There you have it, from the lips of the highest officer in command of the troops that they were used by corporations under the pretense of protecting the people and upholding the law, when actually, they were used to encourage trouble."

NO LAW IN UTAH

To protect the rights and interests of laboring men, but plenty of it and plenty of officials and militia to help corporations defeat their rights.

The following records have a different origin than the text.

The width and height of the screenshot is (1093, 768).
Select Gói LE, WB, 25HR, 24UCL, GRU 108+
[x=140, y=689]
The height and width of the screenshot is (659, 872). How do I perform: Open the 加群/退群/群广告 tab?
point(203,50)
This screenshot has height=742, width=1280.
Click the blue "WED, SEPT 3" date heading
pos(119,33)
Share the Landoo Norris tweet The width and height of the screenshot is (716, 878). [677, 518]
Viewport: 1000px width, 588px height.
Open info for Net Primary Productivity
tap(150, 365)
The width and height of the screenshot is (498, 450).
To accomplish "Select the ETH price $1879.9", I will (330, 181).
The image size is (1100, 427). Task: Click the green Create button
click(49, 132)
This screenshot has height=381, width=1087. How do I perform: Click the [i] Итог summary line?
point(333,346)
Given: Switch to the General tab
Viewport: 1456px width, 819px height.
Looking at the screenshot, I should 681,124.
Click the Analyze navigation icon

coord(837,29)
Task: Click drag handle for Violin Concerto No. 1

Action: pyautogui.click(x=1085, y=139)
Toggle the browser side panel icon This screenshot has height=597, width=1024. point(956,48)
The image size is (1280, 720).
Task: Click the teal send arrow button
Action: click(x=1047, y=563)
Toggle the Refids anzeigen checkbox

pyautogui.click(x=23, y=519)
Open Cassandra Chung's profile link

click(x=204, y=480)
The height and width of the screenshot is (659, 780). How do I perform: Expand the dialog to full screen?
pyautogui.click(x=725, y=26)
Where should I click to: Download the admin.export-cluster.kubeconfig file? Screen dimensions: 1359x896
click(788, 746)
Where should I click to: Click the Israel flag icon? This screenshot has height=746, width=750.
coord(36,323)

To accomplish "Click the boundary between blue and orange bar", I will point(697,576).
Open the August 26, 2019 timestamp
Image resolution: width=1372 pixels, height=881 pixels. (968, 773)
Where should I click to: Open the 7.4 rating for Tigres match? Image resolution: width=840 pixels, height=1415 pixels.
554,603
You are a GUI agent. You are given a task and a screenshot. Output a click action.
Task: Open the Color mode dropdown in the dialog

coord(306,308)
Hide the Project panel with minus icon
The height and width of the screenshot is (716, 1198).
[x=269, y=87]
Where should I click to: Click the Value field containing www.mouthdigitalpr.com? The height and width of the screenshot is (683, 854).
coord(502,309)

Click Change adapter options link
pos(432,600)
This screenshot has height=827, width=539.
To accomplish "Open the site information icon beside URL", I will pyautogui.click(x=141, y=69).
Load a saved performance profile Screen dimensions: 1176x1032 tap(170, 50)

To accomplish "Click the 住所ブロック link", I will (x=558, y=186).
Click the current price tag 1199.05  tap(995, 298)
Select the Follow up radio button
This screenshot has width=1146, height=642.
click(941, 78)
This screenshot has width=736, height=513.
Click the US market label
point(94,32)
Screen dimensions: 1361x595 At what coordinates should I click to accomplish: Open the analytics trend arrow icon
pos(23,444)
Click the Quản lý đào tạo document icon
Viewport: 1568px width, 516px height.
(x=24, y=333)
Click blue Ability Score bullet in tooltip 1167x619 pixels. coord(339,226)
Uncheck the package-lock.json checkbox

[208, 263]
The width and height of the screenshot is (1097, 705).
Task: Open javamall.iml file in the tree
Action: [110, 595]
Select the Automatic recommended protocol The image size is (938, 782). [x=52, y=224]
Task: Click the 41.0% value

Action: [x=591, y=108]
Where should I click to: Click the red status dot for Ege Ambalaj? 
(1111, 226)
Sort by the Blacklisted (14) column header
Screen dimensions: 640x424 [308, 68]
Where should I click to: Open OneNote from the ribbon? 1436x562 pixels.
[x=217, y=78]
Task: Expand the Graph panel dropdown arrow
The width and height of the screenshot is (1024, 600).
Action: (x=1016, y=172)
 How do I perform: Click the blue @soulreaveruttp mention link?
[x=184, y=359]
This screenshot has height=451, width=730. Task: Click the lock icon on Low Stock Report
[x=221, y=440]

"Salt Lake, Nov. 28, 1903.-Vice-President Kramer, of the Utah Fuel Co., has replied to Gov. Well's telegram of yesterday asking if he (Kramer) would meet a committee from the Miners' Union and endeavor to settle the coal miners' strike in Carbon county.

In his reply Mr. Kramer positively declined to meet representatives of the United Mine Workers of America on the ground that the present condition of affairs was brought about "for the sole purpose of aiding their organizers in installing their union in its supremacy to the law, order, dignity and peace of the State and the absolute exclusion from work of all employes of the Utah Fuel Co. who would not join their Union.

Why should not Mr. Kramer decline to meet representatives of the United Mine Workers when he knows, with the aid of the State militia he is independent of them and can down them? The militia are there to do his bidding and help him do it.

Suppose the weight of the militia's influence was transferred to the miners' side of the scale, what then?

But think of his impudence and assurance in accusing the laboring men of striking "for the sole purpose of installing their union in its supremacy to the law," which is not true, "and the absolute exclusion from work of all who would not join the union?"

What was the Utah Fuel Co. "installed" for? Was it not to corral and obtain a monopoly on all the coal in the State to the "absolute exclusion" of everybody else? Was it not for the "sole" purpose of forcing everybody who used coal to pay monoply prices for it?

Is there nothing then, in the objects and purposes of his company that is equivalent to "installing it in its supremacy to the law, order, dignity and peace of the State?" Perhaps not, but it will disturb the peace of mind of tens of thousands of people to dig up the price of a ton or two of coal just the same, and it would also disturb the dignity and good order of every miner's family to learn how to live on the very lowest living wages, if he had to work for the company and the union was not strong enough to protect his right to just wages.